India Meteorological Department (IMD) has said that below-par heating witnessed over northwest India during the pre-monsoon period need not necessarily have any adverse impact on the subsequent rainy season.
The clarification came on Sunday in the backdrop of doubts over implications of the cooling anomaly for onset and progression of monsoon, which is essentially borne out of land-sea heating contrasts.
In a special bulletin, the IMD admitted that temperatures have been below normal over north and northwestern parts of India thus far during the season.
It attributed this to the enhanced activity of seasonal western disturbances (waves of low-pressure areas) that cross into northwest India in terms of their number.
But the IMD significantly added that their increased frequency has not translated into rainfall over the region.
In fact, northwest India as a met subdivision has piled up a rainfall deficiency during the period. The less than optimum heating up is not unprecedented in the region.
There have been at least six instances of similar rollout of weather during the last 30 years but with varied impact, if at all, on the subsequent monsoon, the IMD said.
No one-to one relationship could be observed between surface heating of northwest India during the pre-monsoon period and the monsoon rainfall, it concluded. Meanwhile, as was forecast by global models, the northwest Pacific has thrown up a named cyclone, Aere, and advancing towards the Philippines for a landfall.

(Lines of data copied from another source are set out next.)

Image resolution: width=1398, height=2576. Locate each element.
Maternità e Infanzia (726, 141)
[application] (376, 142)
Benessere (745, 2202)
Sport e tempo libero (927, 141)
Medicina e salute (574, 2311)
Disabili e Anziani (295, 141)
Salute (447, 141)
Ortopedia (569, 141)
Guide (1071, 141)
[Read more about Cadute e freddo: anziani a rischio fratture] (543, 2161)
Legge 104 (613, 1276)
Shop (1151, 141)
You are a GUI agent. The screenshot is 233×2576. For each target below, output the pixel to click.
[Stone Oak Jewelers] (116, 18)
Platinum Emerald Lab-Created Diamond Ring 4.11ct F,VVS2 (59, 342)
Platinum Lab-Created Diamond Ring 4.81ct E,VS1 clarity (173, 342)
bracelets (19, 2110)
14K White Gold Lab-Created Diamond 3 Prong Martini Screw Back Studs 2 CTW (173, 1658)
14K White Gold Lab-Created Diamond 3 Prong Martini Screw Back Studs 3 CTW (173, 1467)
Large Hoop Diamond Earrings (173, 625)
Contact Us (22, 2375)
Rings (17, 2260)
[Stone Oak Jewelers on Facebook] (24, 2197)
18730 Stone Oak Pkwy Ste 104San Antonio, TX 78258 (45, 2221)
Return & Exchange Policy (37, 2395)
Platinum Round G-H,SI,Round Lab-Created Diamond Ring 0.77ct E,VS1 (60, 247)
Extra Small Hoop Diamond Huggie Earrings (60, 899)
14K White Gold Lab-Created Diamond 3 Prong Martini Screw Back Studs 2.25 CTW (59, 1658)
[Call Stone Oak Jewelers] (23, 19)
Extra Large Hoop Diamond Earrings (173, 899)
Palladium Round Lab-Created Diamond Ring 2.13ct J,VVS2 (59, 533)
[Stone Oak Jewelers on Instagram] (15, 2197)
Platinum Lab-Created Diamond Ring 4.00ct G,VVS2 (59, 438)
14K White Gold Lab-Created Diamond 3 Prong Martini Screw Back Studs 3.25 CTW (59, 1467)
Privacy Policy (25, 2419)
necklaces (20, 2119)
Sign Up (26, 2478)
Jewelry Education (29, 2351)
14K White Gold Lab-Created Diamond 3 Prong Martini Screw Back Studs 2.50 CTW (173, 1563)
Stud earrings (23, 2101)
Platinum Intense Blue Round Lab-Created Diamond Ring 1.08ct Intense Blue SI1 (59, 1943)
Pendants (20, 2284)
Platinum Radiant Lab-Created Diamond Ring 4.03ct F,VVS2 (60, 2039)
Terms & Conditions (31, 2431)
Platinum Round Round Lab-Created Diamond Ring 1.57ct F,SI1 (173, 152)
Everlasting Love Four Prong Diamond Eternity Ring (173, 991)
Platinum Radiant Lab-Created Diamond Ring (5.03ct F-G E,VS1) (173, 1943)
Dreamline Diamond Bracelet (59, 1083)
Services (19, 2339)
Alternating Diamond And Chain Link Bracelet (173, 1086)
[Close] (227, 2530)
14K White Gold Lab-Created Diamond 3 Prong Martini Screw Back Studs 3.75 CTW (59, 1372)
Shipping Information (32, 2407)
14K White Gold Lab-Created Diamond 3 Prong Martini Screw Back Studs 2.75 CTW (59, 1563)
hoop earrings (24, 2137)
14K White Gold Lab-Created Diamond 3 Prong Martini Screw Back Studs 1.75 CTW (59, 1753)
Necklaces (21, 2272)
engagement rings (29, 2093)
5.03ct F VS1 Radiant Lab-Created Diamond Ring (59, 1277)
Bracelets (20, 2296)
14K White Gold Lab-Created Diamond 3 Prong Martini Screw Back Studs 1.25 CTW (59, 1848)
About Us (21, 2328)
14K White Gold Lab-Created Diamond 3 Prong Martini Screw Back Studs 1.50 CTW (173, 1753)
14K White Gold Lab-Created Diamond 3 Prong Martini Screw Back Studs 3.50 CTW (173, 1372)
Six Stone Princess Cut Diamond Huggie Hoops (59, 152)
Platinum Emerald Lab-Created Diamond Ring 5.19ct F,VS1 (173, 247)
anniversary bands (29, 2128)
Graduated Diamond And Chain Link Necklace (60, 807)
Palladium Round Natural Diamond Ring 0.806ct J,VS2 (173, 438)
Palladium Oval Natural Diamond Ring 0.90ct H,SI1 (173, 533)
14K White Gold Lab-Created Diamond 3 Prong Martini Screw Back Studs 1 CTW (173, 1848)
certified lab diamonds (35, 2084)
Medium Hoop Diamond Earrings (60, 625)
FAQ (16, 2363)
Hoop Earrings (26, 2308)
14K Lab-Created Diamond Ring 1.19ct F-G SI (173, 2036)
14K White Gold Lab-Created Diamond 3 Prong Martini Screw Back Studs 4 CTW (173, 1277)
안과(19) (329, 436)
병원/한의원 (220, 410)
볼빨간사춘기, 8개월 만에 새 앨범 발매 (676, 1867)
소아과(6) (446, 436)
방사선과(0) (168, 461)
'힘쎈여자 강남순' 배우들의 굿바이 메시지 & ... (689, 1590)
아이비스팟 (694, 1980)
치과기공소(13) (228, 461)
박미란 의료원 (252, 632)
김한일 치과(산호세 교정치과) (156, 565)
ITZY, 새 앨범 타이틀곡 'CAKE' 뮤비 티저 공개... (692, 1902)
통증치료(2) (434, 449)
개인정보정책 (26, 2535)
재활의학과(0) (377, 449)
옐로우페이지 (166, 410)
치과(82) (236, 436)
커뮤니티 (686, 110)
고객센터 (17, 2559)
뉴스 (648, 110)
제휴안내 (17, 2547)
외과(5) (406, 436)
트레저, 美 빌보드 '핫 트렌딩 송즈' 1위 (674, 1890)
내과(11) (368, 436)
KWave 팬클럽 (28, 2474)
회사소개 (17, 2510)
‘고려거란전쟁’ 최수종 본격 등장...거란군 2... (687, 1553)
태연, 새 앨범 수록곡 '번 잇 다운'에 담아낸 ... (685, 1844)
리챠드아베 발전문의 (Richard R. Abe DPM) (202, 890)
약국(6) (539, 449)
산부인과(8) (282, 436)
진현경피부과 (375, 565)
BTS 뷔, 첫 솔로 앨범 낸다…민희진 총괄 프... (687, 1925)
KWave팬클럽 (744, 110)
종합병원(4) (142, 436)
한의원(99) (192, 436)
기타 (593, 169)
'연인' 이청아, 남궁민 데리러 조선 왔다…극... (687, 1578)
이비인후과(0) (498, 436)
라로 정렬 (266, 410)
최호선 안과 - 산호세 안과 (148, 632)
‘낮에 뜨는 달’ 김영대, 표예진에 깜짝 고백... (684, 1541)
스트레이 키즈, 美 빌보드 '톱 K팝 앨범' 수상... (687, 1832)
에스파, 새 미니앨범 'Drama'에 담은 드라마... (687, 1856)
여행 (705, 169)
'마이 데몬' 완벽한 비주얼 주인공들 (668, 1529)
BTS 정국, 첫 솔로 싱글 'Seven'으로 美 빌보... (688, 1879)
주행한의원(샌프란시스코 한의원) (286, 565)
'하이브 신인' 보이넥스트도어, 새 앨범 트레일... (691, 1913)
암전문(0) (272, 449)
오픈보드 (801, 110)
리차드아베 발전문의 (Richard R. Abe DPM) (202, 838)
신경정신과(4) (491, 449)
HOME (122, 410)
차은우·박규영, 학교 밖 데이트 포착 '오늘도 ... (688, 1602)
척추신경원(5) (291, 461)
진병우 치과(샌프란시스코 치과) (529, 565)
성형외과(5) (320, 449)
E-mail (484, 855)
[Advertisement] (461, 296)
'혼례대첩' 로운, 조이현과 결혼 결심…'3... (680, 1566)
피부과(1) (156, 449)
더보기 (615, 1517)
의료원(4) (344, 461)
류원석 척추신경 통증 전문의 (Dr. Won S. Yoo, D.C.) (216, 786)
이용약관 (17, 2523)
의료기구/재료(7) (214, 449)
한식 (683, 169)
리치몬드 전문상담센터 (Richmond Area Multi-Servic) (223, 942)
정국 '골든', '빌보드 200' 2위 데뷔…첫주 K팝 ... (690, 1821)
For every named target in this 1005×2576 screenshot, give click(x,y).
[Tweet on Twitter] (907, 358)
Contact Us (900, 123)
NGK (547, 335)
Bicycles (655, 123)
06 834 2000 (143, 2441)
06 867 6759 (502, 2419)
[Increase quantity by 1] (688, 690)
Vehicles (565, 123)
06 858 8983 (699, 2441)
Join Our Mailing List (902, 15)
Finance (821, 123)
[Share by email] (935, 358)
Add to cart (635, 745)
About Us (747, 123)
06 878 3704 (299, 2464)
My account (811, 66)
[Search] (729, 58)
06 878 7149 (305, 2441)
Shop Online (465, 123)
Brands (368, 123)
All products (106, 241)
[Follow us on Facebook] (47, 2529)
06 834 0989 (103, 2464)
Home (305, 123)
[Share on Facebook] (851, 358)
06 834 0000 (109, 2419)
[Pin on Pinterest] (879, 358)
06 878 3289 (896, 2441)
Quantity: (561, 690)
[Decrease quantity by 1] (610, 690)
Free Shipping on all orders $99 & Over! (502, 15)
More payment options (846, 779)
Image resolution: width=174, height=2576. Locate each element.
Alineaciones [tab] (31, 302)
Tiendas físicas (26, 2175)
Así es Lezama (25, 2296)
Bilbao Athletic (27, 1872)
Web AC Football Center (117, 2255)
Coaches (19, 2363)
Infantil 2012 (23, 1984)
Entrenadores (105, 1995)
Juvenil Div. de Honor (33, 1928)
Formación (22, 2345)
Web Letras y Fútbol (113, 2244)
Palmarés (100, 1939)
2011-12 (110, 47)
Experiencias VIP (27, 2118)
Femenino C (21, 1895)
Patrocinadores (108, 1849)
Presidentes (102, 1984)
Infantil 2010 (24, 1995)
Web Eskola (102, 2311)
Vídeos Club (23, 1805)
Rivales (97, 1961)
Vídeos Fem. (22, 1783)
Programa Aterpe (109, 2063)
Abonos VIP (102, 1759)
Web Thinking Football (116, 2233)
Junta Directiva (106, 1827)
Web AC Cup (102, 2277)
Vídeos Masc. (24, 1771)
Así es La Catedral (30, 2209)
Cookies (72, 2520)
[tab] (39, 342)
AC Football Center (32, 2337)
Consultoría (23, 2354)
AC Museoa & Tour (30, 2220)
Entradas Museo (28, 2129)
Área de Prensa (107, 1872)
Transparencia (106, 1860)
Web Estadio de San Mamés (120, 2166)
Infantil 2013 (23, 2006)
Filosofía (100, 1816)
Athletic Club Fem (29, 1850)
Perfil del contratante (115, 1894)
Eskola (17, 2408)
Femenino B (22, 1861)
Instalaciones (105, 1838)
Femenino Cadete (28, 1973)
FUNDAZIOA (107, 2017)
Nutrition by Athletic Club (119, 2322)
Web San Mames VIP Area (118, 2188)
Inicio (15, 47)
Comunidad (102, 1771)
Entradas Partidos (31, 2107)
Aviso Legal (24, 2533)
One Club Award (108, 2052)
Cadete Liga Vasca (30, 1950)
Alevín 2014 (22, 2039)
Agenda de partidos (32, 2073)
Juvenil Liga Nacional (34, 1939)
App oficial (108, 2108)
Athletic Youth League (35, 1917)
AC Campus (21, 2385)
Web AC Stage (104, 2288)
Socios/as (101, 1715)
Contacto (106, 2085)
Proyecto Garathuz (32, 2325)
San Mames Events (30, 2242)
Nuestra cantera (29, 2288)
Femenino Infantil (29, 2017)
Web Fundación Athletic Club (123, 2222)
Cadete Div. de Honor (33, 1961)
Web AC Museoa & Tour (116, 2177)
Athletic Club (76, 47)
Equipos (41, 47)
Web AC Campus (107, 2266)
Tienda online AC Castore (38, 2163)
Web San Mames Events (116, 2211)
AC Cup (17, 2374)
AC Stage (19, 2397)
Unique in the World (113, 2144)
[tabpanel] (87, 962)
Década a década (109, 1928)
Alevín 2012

But unlike earlier guidance, the cyclone would not cross into adjoining South China Sea but would instead re-curve and enter East China Sea and onward to Japan.
The western disturbances currently active over India and the rest of East Asia would act in concert with the northeasterly flows around a high-pressure area of the Pacific to blow away Aere in this manner.
Going forward, however, some models indicate that the weak ‘low' over east Bay of Bengal would sustain for an extended period to evolve as a stronger weather system and churn up the waters.
The Climate Prediction Centre of the US National Weather Services has put the Bay under watch for a tropical storm during the week ending May 17.
It could also lead to the onset of monsoon over the Andaman and Nicobar Islands, which are already witnessing heavy to very heavy precipitation.
This has prompted the Thailand Meteorological Department to observe that ‘strong southwest monsoon' prevails over the Andaman Sea.
The monsoon has already been declared over mainland Thailand and the Gulf of Thailand, just across the Bay.